The task
The answer must consist only of the lines from the line with "[facebook] (112, 2431)" to the line with "[Rowe Hyundai Westbrook] (54, 21)", both included, exactly as they stand below.

Provided data

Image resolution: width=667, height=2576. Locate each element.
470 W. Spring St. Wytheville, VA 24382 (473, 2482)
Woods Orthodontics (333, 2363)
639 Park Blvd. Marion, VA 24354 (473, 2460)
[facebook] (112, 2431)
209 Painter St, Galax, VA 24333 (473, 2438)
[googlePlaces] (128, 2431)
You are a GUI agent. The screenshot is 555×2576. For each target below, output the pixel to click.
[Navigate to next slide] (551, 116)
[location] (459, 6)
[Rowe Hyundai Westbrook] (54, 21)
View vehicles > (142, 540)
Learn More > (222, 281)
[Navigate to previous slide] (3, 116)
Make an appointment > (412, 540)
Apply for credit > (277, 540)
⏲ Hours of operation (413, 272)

Task output
[facebook] (112, 2431)
209 Painter St, Galax, VA 24333 (473, 2438)
[googlePlaces] (128, 2431)
You are a GUI agent. The screenshot is 555×2576. For each target below, output the pixel to click.
[Navigate to next slide] (551, 116)
[location] (459, 6)
[Rowe Hyundai Westbrook] (54, 21)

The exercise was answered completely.